Like all travellers, you should plan well for the journey. In struggling with infertility, you have probably already observed that as reality changes, so does your perceptions of the options. How many couple s thought, “I’ll never do IVF?” By now many of you are veterans of IVF cycles. As you travelled down one path, you discovered that options which once seemed daunting or disturbing actually have become attractive.
It is easy to think that you will never do this, or never do that, but as your reality changes, so do your decisions. Remember that “not yet” does not mean “never.” Listen carefully, talk openly about your concerns.
Most couples facing decisions about using donated ova, find that one partner is ready to consider this alternative path before the other. When this happens, the person who wants to move forward is often upset or impatient with the one who says, “I’m not ready” or “We need to try… again.”
This is not necessarily a bad thing. In fact we have found that couples have a way of balancing each other. One of you might be eager to explore egg donation in part because you know that your partner will slow you down and help insure that you make wise, careful decisions. Similarly, you who are trailing can afford to take it slowly because you know that your spouse is well prepared to take the lead.
You and your partner have different histories as well as a shared one. Inevitably, decisions about using donated eggs or adoption will be shaped by your past. If your favorite cousins were adopted, you will have one set of associations about adoption. If the worst troublemaker in your school was adopted, you will have different notions about people who joined their family by adoption.

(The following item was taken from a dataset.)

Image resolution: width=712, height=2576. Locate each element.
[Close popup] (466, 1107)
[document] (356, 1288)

Surely you will feel loss and grief along the way. After all, things are not working out the way you had hoped or expected. However, if you can remember that using eggs from a 25-year-old gives you the best chance to have biological child than you have ever had, you can begin to see a positive side to this process. Nonetheless, you are experiencing loss – loss of the hoped for spontaneous conception, loss of money, loss of emotional and physical energy already invested, loss of time. Be prepared for the continuation of a journey – that involves loss and grief and ever unfolding new realities. You, will discover the rewards that come from being able to accept loss, to grieve, and then to celebrate your new realities.

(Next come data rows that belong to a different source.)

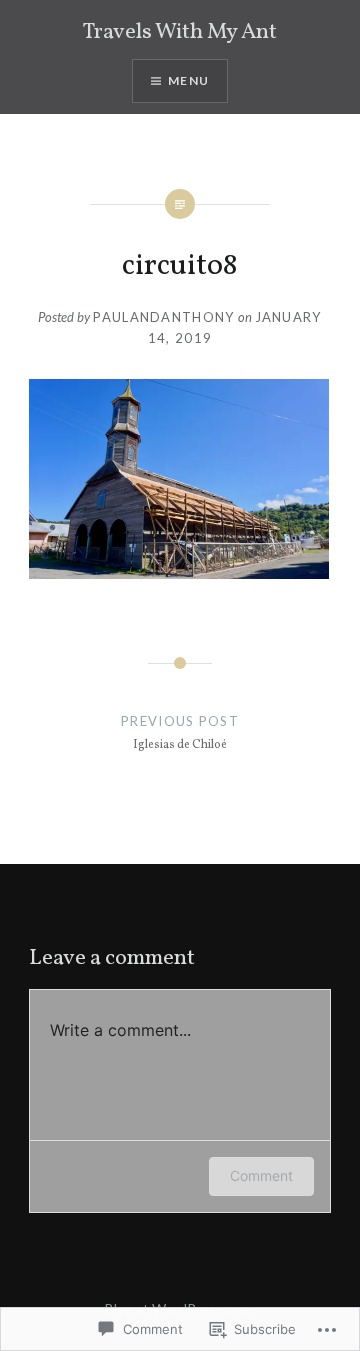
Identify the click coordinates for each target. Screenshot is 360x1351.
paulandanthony (163, 317)
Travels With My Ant (180, 32)
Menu (188, 80)
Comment (261, 1175)
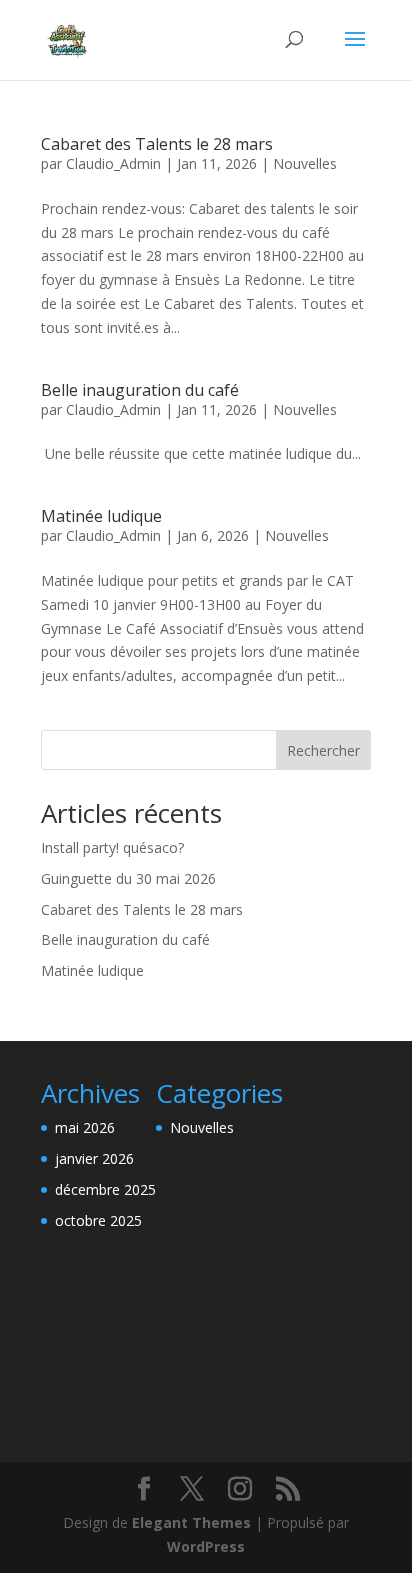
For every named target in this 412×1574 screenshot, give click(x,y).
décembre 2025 (105, 1189)
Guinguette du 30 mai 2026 (128, 878)
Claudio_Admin (113, 163)
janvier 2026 (94, 1158)
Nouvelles (305, 163)
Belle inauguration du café (140, 390)
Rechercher (323, 750)
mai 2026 (85, 1127)
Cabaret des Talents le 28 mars (157, 144)
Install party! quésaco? (112, 847)
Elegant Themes (191, 1522)
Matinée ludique (101, 516)
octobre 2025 (98, 1220)
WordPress (206, 1546)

Remember that you have made the best decisions you could along the way. Regret is a painful, feeling, and infertile people are often the masters of regret. It is tempting to look back and second-guess yourself. “I should have been less focused on my career and we should have tried earlier.” “I should have pushed my husband when he said we had time to wait.” “I should have met him earlier.” “I should have tried to marry a younger woman.”

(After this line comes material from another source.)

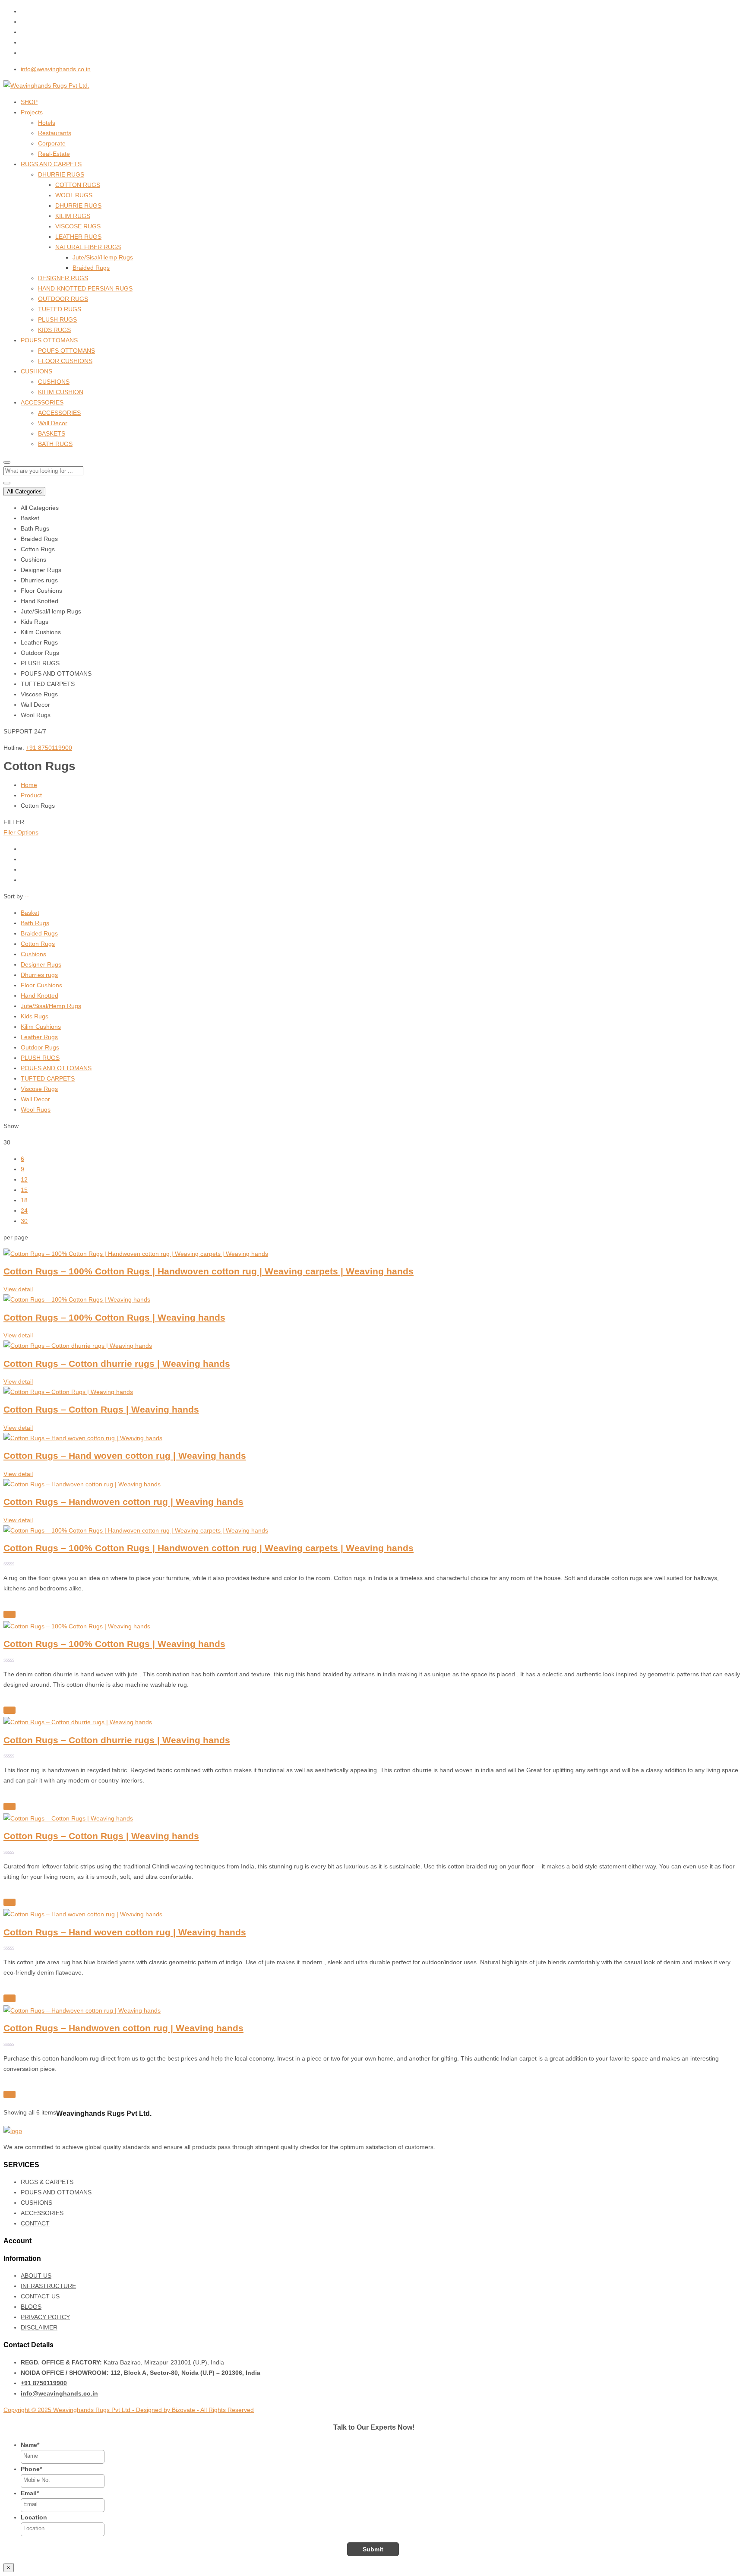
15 (24, 1189)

Sometimes the choices we make turn out to be less than ideal for the prospects for fertility. It is inevitable that you will look back and contemplate how things could have been different if only you had made a different choice. Try to be gentle and considerate remembering that you did the best you could with the information you had at the time. Look forward and try to see things as clearly as possible with hope.
Egg donation can be considered a back-up plan to all the other modalities of treatment. Only you can decide where it fits into your journey.